Questa passione per i vecchi home computer ci spinge alla ricerca dei
modelli degli anni '70, '80 e '90 ovvero i periodi della nostra infanzia.
Tali apparecchi non sono più commercializzati per i
più palesi motivi di sviluppo informatico ed elettronico.
Basti pensare che per trovare un pentium I 100 MHz occorre cercare tra
l'usato di privati.
I modelli di 20 e 30 anni fà, che interessano a noi, sono oramai
stati sostituiti, smantellati o riposti in angoli oscuri dei nostri edifici pronti
per fare un giro nella spazzatura alla prima occasione.
Nei casi più fortunati costituiscono fondo di deposito di negozi di
computer che esercitavano in quegli anni.
Proprio per impedire questa dispersione di materiale per noi
interessante abbiamo attuato questa iniziativa di raccolta di vecchi
computer chiamata "CERCO COMMODORE".
L'ormai concreta solidità delle persone interessate al RETROCOMPUTER
fa sì che i modelli che recuperiamo possano essere pagati ridando così
loro un VALORE ECONOMICO irrecuperabilmente perso col tempo.
Anche se il nome dell'iniziativa sembra escludere tante altre marche prestigiose del tempo non è così.
L'interesse non è solo per i modelli prodotti dalla famosa Commodore, ma per
tutti i modelli compresi dalla nascita del primo computer sino alla metà degli anni '90.
Teniamo quindi presente che:
-la valutazione del materiale in ambito commerciale è nulla perchè
questi modelli, e hardware/software ad esso connessi, non hanno
alcun utilizzo in campo informatico in quanto sono obsoleti e
inutilizzabili per ogni esigenza odierna.

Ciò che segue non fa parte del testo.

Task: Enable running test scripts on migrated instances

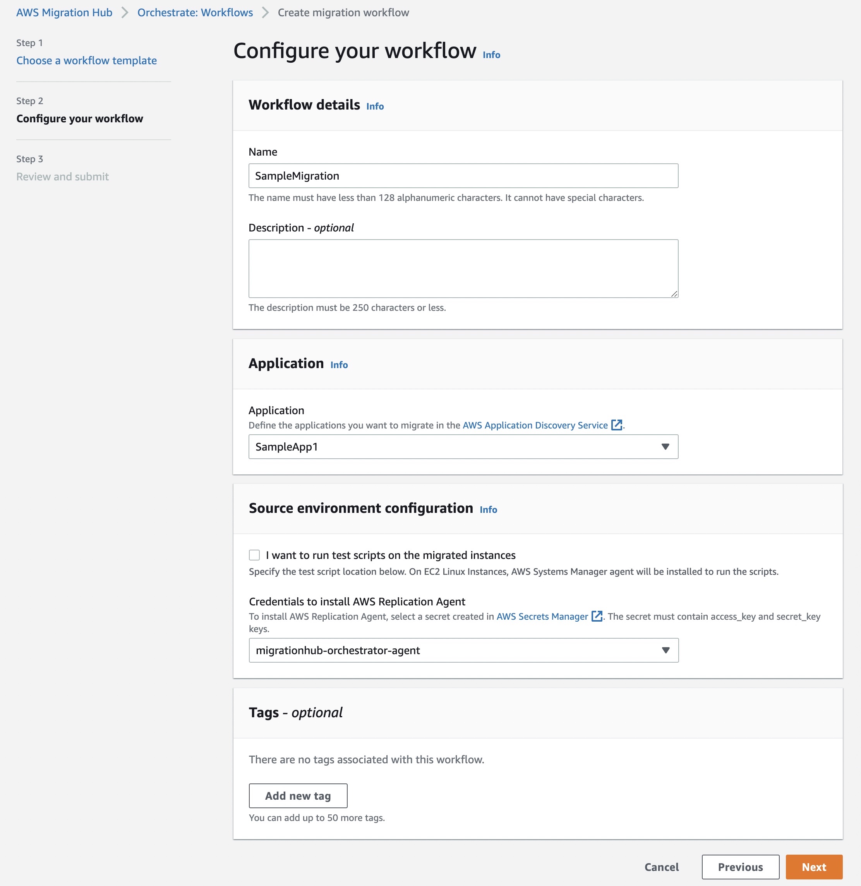Action: click(254, 555)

Consegnando queste vecchie reliquie a negozi di computer non si ottiene
alcuna valutazione e alcun compenso economico in quanto dovrebbero essere
smaltiti come materiale di rifiuto.
-la valutazione ha peso nel campo del collezionismo. Noi valutiamo il prezzo in base alla rarità, funzionamento e conservazione. Ci sono diverse persone interessate al RETROCOMPUTER e ciò consente di acquistare molto materiale in quanto oggetto di scambio/vendite con altri interessati.